Many organizations have embraced web-based and blended training. The cost of paying instructors, renting training rooms, and the travel costs associated with getting 30 people in the same room is just too much to handle in today’s downsized environment.
I heard that! What’s that shiver that’s climbing up your spine? Is it the boredom that you felt in working through your last web-based training program. The sound of flipping through display after display. Don’t feel bad! We all know how you felt. I felt it, too. Web-based instruction can be a boring experience. It can feel like a 6-hour flight in a small seat, with nothing to do except watch a bad movie.
Let’s step back for a moment and consider some activities that can add the excitement and human element to web-based training.
A Friendly Style
Elementary school English teachers ruined us. They taught us to think too much when we’re writing. We think about verbs, subjects, predicates, and who knows what else. If you are one of the lucky ones who can still scribble down a few words, they probably have as much punch as Casper, the Friendly Ghost.
Yoda, the lovable curmudgeon from Star Wars declared “Don’t Think! Do!” Instead of thinking about writing, just write. Not the contrived way your English teacher taught you, but just the way you speak. It’s O.K. to place a preposition at the end of a sentence. It’s even all right to start a sentence with “because,” or to write one that isn’t exactly complete. As long as your writing style is clear, simple, friendly, informative, and of course warm.
Hopscotch Branching
There was a wonderful book written by Julio Cortazar in the mid 60s called Hopscotch in which the chapters had no titles, just numbers, and you could read them in any order you wanted. It told a different story each time. How’s about we look at our web-based training in the same way. Each and every student does not have to complete each and every module. And within each module, not every person needs to be taught in the same way. Some folks may wish to go directly to the test and see what they test out of. Others may wish to do some practice and only work on the stuff that they got wrong. Still others may want to review a few example. And finally, a few may want to follow the more traditional path of instruction by reading some rules.

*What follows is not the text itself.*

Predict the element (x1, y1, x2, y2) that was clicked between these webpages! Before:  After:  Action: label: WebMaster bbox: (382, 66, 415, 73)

Different Types of Practice
Practice is more than answering those silly little yes/no questions. Here are some other types of valuable practice exercises.

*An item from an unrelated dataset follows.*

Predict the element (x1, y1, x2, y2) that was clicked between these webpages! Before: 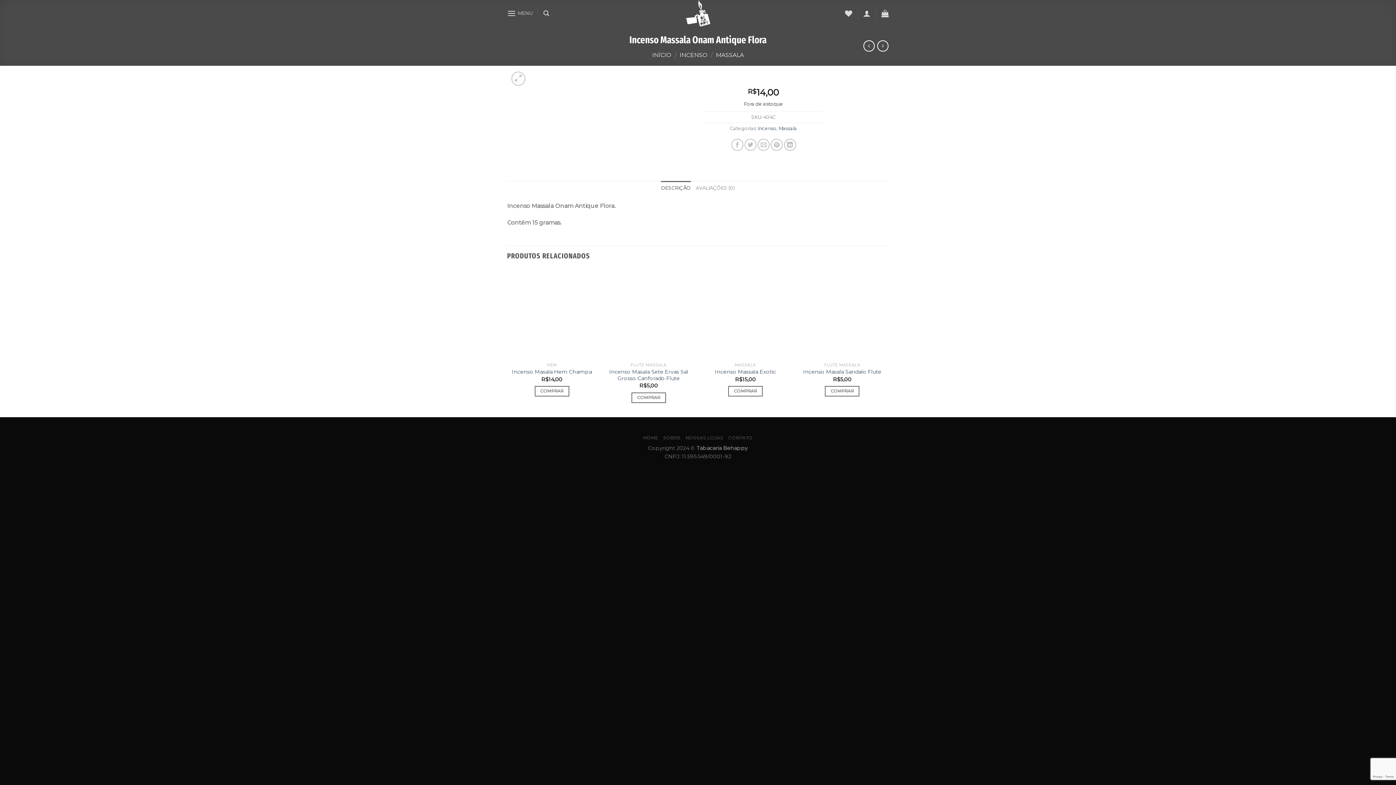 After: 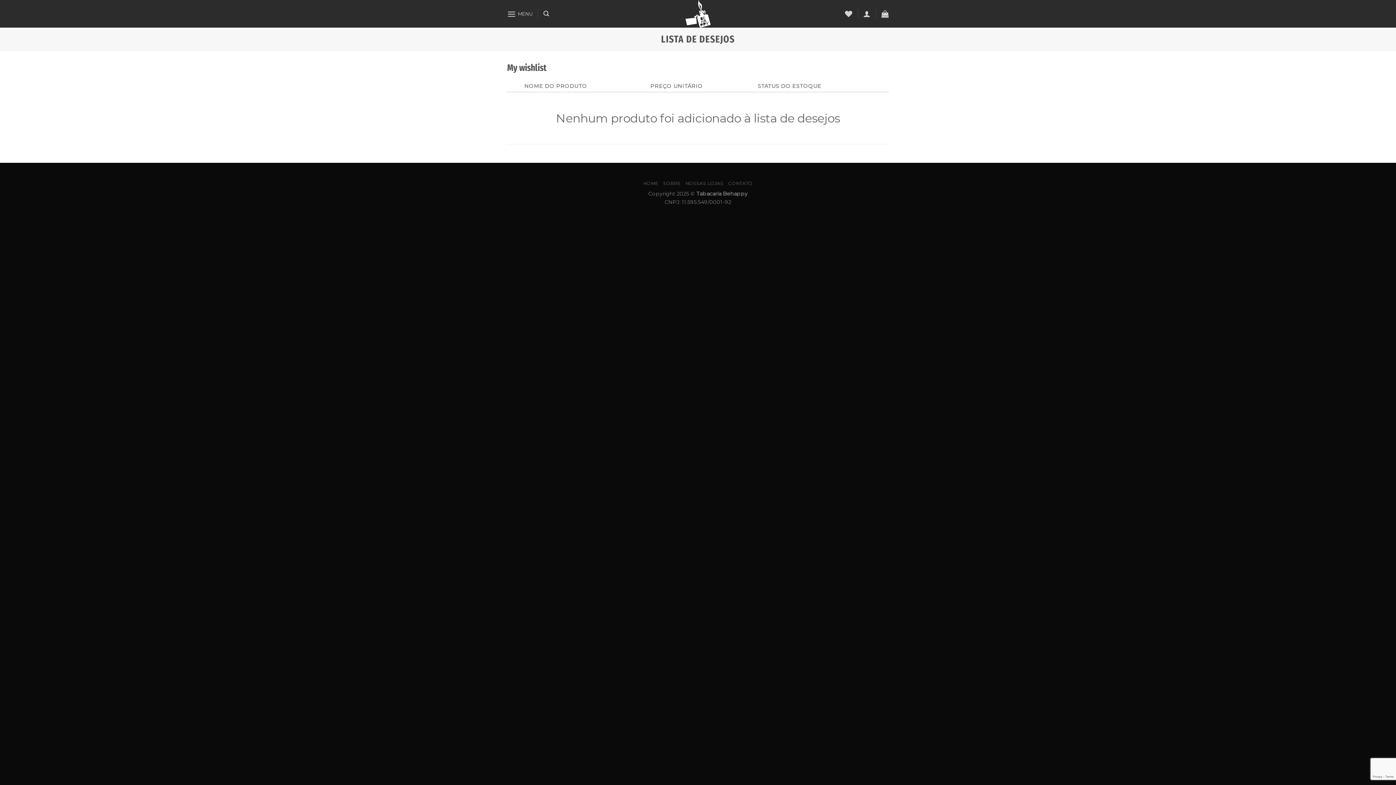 Action: bbox: (845, 5, 852, 21)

Evaluating or repairing someone else’s work (Critique/Repair). Example: Repair each of the objectives in Question 1 by rewriting them in the spaces provided.
Drawing or labeling a graphic or flowchart (Draw/Design/Label) Example: Below is an unlabeled diagram of the sequence of operations of a residential air conditioning unit. Label each box with its corresponding operation.
Simulating a real-world experience Example: Watch each of the 10 crime situations and mark the number corresponding to those situations in which it would be appropriate to daw your pistol.
A Touch of Media
Sitting in a quiet room for four to eight hours is not most people’s idea of a good time. Folks are social animals and like to interact with others. As statistics on the number of hours that an average person spends watching television, surfing the internet, or playing video games indicate, this type of social interaction does not need to involve real people; simulations or diminished sensory input will do just fine.
Entertaining audio or video scenarios add a story to web-based training instruction. Stories that introduce people to characters much like themselves, who have encountered and risen about situations which they themselves will encounter, are a real pick-me-up. I find that this is the only way that I personally tolerate web-based instruction. I can’t wait to get to the following section to see if Jimmy finally sells the Pacemaker 5000 and who is the next oddball character that walks into Wild Wally’s Zoo Supplies.
I have also used media segments not just to introduce information, but to provide simulate practice. The learner watches a scenario until the main character, Danny, reaches a decision point. Then the learner identifies what her or she would do next if they were Danny.
Well, I hope that you enjoyed some of these ideas for injecting excitement into web-based and blended training. Try it. You may like it.